La tele del fracaso
Hace unos días escribí algo acerca de la identidad audiovisual que nos proponen las nuevas generaciones de productores de las grandes cadenas de televisión nacional. Coincido con los que amablemente comentaron, que el panorama actual no es nada esperanzador y que la cultura del reciclaje y el amarillismo nos tienen sumergidos en una crisis mediática bien politizada.
Hace 15 años existió un programa que sí me identificaba
Ayer fue el lanzamiento del DVD de “El siguiente programa“, de lo que he hecho referencia a través de Twitter, Flickr y Facebook. Eso pasó en “Gaira” acá en Bogotá y Carlos Vives fue el anfitrión de una fiesta super divertida.
Al comienzo Vives contó cómo se habían conocido y crecido como amigos y también cómo había nacido el programa, habló de lo injusto que resultaba para ellos haber sido censurados tres veces por la CNTV. Y al paso, mostró en video un recuento de algunas de las cosas más geniales de “La Tele“.
No hay que buscar mucho en Youtube para encontrar parte de eso que mostró Carlos Vives.
En el año 1993 (año de inicio de “La Tele”), yo tenía 17-18 años, había salido del colegio, había prestado servicio militar (LOL!) y me encontraba hábido por empezar a construir sueños de todos los colores audiovisuales y cinematográficos. Llegan estos personajes y nos quitan la manta que tenemos impuesta desde tiempos muy antiguos y ¡toma!, nos dan contenido de reflexión de altísimo nivel, y nos cubren con la bandera del fracaso que todos llegamos a ser. Lo que se viene después es una reflexión sobre el tipo de cosas que a nosotros como colombianos nos gusta ver, nos gusta sentir.
El show de presentación
La salida de Martin de Francisco y Santiago Moure al escenario fue simple, como ellos mismos. Muchos los pueden percibir como prepotentes, como personas no gratas por su visceralidad. Yo creo lo contrario. Por razones de trabajo y conocimiento de causa estoy seguro de todo lo contrario.
Hablaron de sus propias traiciones al terminar envueltos en el mundillo que tanto criticaron. Hablaron de terminar actuando como extras (con parlamento) en novelas de dos pesos y terminar como comentaristas de fútbol en canales regionales. Lo que siguió fue una seguidilla de anécdotas para ellos y para mí como consumidor de lo que hacían. Los recuerdos y reflexiones llegaron al paso de su show.

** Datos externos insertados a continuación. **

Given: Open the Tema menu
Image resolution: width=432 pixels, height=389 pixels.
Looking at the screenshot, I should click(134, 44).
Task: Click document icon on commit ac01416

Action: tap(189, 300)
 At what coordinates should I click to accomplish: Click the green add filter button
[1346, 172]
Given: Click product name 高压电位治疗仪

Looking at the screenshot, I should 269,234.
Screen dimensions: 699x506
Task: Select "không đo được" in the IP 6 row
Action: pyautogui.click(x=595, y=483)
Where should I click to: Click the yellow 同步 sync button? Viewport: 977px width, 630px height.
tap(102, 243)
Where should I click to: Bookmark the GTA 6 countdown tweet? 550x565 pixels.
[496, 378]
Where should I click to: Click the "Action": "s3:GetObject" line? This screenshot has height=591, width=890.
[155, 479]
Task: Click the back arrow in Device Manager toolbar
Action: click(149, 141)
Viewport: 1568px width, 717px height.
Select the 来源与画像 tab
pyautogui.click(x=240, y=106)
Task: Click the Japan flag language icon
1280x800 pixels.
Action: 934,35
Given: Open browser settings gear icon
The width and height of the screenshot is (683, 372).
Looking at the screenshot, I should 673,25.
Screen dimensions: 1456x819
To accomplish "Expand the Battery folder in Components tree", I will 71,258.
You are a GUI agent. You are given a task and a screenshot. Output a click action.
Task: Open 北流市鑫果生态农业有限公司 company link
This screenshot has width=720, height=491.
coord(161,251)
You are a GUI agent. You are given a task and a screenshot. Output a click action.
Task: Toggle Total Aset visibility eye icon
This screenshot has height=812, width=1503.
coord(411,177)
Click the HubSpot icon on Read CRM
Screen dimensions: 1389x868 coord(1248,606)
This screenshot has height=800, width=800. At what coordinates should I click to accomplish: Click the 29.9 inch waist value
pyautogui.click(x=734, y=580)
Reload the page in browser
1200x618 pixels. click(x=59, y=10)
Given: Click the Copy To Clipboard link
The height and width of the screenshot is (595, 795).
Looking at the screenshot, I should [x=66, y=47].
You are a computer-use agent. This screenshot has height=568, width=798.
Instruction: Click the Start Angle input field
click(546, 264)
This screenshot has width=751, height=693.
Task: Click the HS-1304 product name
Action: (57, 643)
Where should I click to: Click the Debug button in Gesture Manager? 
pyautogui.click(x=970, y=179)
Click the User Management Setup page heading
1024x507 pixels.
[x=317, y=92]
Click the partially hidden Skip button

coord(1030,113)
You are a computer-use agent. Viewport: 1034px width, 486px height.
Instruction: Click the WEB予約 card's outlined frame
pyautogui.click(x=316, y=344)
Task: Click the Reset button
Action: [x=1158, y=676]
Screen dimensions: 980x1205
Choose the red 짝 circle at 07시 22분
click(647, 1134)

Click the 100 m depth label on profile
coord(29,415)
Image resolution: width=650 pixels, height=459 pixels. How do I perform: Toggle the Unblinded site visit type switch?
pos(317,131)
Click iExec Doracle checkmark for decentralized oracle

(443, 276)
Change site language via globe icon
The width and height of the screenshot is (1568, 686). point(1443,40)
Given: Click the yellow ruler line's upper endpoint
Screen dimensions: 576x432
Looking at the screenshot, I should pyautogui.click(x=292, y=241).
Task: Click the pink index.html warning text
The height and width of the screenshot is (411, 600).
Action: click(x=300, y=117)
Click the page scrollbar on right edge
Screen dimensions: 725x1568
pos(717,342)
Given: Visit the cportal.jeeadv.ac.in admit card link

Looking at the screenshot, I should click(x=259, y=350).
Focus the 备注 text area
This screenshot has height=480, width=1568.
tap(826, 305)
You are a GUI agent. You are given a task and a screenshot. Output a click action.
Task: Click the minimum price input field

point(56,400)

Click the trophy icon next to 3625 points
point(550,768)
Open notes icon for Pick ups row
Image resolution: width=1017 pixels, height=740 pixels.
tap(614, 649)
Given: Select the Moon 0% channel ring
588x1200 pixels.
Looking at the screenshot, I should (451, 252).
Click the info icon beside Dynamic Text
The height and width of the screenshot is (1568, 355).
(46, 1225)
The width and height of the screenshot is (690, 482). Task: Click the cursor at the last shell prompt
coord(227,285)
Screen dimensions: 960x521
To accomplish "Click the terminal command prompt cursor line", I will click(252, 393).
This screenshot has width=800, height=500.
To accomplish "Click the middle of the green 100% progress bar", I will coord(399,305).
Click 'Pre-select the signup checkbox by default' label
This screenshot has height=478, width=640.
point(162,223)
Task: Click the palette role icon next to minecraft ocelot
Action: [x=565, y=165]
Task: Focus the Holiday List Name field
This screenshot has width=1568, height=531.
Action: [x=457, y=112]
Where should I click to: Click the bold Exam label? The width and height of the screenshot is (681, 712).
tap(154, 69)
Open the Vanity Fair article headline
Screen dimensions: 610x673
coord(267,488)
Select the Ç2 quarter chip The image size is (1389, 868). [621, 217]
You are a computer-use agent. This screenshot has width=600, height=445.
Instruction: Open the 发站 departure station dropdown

Recordaba cuando “La Tele”pasó a ser programa radial y lo que más me gustaba eran las “pegas” (bromas por teléfono). Memorable la de Velilla haciéndose pasar por argentino pidiendo una serenata a un grupo de mariachis, pero exigiendo que llegaran montados en caballo al apartamento de su novia que vivía en un piso 18.
Esas son las bromas “graciosas” que a tantos nos gustan y a otro tanto disgustan y los hace señalar y pedir justicia. Sí, esa es nuestra Colombia.
Anoche, vía Qik en el iPhone, se pudo compartir parte del show de estos dos señores. Lástima que no quedó el final, con “Doña Anciana” cantando y con “El Cerdo” lanzando su candidatura a la presidencia.
Frases memorables de todo este divertido discurso
-”Voy a ser un gran payaso, voy a ser Popov”, haciendo referencia a Oleg Popov. Coincido con Juan Diego (tatuajefalso) que esa frase la sigo usando hoy en día.
- “A nosotros acá nos fascina apropiarnos de unos triunfos pequeños para sentir una felicidad falsa pegada con babas… que el segundo mejor himno, que el mejor policía, y que el mejor hijo de policía”.
- “Ahora todas las productoras nos llaman a preguntar cuál artista va a fracasar y nosotros le decimos que Palodeagua, que no se quién, y fijo los contratan y triunfan”.

Santiago Moure en cómic, promocionando su DVD
Después de “La Tele” en Tv y en radio, llegó “El siguiente programa“. No fui fiel seguidor.
Ayer quedaron a disposición de todos nosotros los 26 capítulos que en sus dos temporadas salieron al aire. Adicional, viene un DVD con comentarios y cosas adicionales que no vieron luz nunca. Cuentan que le van a dar fuerza a su sitio web y promenten nuevos y periódicos capítulos sólo para internet.
Al final, el show estuvo acompañado por Ciegos Sordomudos, quienes junto a Carlos Vives interpretaron dos veces la canción original de “El siguiente programa”
Como era de esperarse, no regalaron nada. Todo a la venta, pero el precio de la caja nunca se supo porque no había nadie en el puesto de venta. Ayer todo era diversión, los negocios arrancan hoy.